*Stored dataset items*
BEGIN
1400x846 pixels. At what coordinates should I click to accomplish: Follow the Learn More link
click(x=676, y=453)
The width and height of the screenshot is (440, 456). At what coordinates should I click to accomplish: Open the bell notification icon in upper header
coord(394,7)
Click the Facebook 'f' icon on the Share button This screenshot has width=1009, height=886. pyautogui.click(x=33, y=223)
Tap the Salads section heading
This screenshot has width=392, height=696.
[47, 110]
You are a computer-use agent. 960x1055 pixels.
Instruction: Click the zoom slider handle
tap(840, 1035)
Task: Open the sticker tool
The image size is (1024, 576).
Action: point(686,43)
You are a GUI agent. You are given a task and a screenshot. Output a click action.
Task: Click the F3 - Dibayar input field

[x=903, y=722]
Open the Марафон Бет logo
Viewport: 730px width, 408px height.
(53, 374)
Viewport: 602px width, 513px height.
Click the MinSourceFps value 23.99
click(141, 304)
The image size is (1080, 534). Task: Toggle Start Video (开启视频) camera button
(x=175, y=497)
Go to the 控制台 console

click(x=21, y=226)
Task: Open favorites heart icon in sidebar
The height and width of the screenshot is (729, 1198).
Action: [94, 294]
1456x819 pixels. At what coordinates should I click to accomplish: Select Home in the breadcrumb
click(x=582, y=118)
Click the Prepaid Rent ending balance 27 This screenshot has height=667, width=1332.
END
*About this task*
The required output is the exact run of lines from the one with "1456x819 pixels. At" through the final line of the entries.

*Output of the exercise*
1456x819 pixels. At what coordinates should I click to accomplish: Select Home in the breadcrumb
click(x=582, y=118)
Click the Prepaid Rent ending balance 27 This screenshot has height=667, width=1332.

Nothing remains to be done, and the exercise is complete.